La peau douce naît dans l’attente interminable du démarrage de Farenheit 451, l’adaptation du roman de Ray Bradbury accumulant les retards, entre négociation du budget et obtention des droits. Parce qu’il faut bien faire vivre la société des Films du Carrosse – sa compagnie de production – François Truffaut exhume de ses cartons un vague projet inspiré par un souvenir qu’il avoue partiellement fantasmé : la vision d’un couple s’embrassant dans une voiture et le bruit de leurs dents qui s’entrechoquent lors dudit baiser. Truffaut imagine un couple illégitime, un amant retrouvant sa maîtresse, entre excitation et angoisse d’être découverts.
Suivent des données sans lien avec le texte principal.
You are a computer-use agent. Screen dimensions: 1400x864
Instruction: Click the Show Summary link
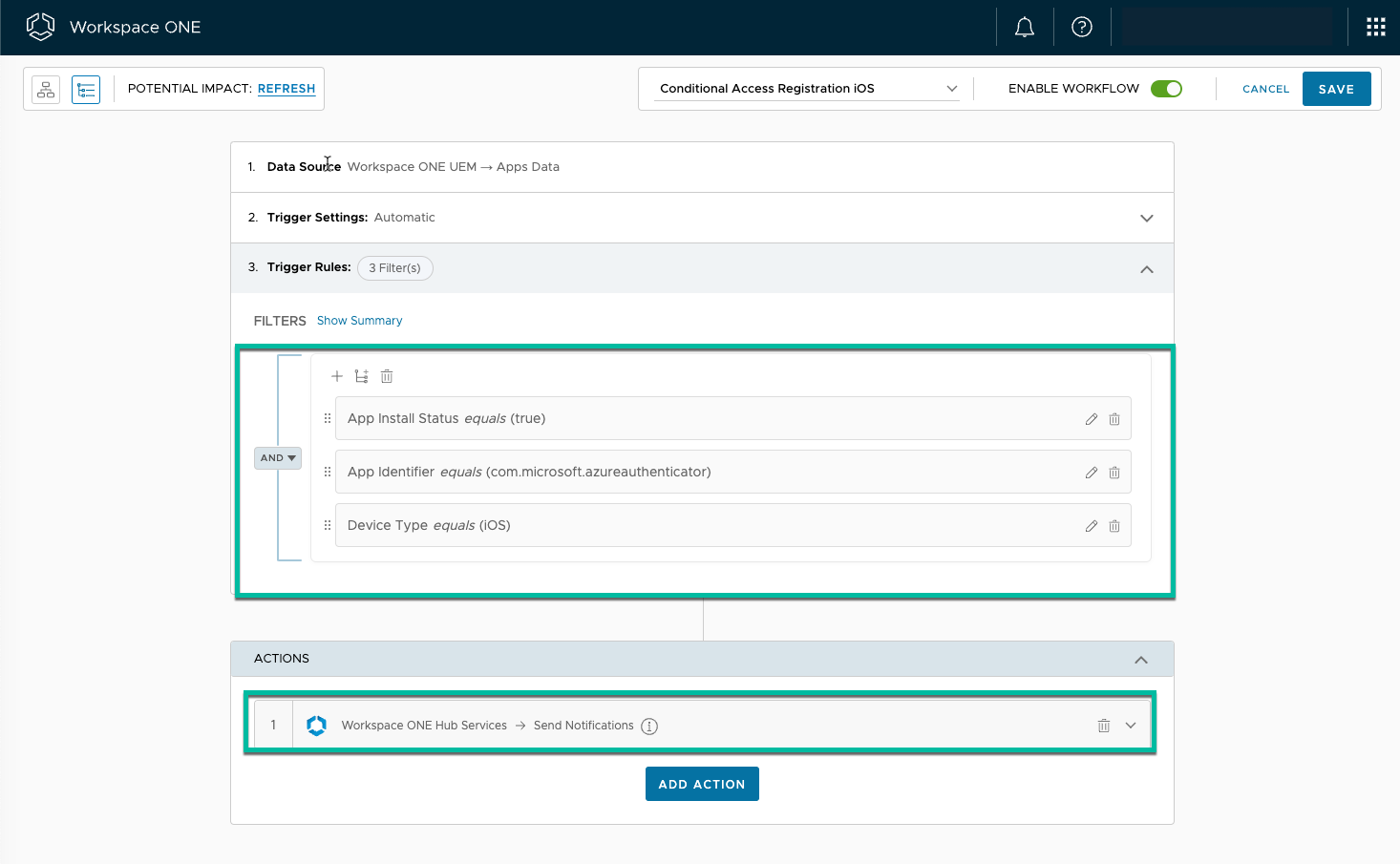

L’affaire Nicole Gérard, toute récente puisqu’elle date de juin 1963, lui donne la résolution de son intrigue. (Attention ! Spoilers !) La peau douce se clôturera donc sur un fait divers, tragique. L’épouse bafouée abattant le mari infidèle au fusil de chasse dans un restaurant bondé (fin du spoiler). En compagnie de son ami et collaborateur Jean-Louis Richard, le scénariste et réalisateur de Jules et Jim finalise un scénario qu’il peut tourner très vite, imprimant à son quatrième long-métrage un authentique sentiment d’urgence et de fuite en avant. Dans le contexte d’une société française réfractaire à la révolution des mœurs qui se dessine, François Truffaut aborde l’adultère de front, invitant le public à s’identifier à un personnage principal loin d’être sympathique. Jean Dessailly prête ses traits à un homme lâche, brillant sur le plan intellectuel mais maladroit, menteur et peu charismatique. Un petit fonctionnaire qui ne doit son statut social qu’à son talent à exploiter les mots des autres, ceux de Balzac et de Gide. Un homme « normal » pour reprend le modèle popularisé par un certain François Hollande. Truffaut ne le juge pas, il l’expose et épouse son point de vue, défini par la peur, l’hypocrisie et les illusions.
L’amour aux trousses
S’il fallait s’arrêter à ce triste sire de Pierre Lachenay (nom emprunté au vieil ami, Robert Lachenay), La peau douce serait certes un film courageux mais presque impossible à aimer. Mais François Truffaut a d’autres cordes à son arc. D’une apparente simplicité, sa mise en scène déploie pourtant des trésors d’ingéniosité et enfile les (discrets) morceaux de bravoure comme des perles. Sortant tout juste de ses célèbres entretiens avec Alfred Hitchcock, Truffaut nourrit son découpage et ses angles de prises de vue d’hommages incessants au cinéma du maître du suspense. Appliquant à des scènes intimistes (là, une rencontre dans un ascenseur, là, un rendez-vous gâché) les vieilles recettes du réalisateur de La Mort aux Trousses et de Sueurs Froides, jouant de la dilatation du temps, du silence, des regards et des gros plans, François Truffaut parvient, sans effets ostentatoires, à nous faire ressentir la nervosité constante de son anti-héros. Malgré les contraintes de temps et sa mise en chantier éclair, La peau douce est un film sophistiqué, travaillé jusque dans le moindre détail et la preuve, si besoin était, que la Nouvelle Vague n’est pas synonyme d’une enfilade de champs contre champs paresseux cadrés sans une once de bon goût.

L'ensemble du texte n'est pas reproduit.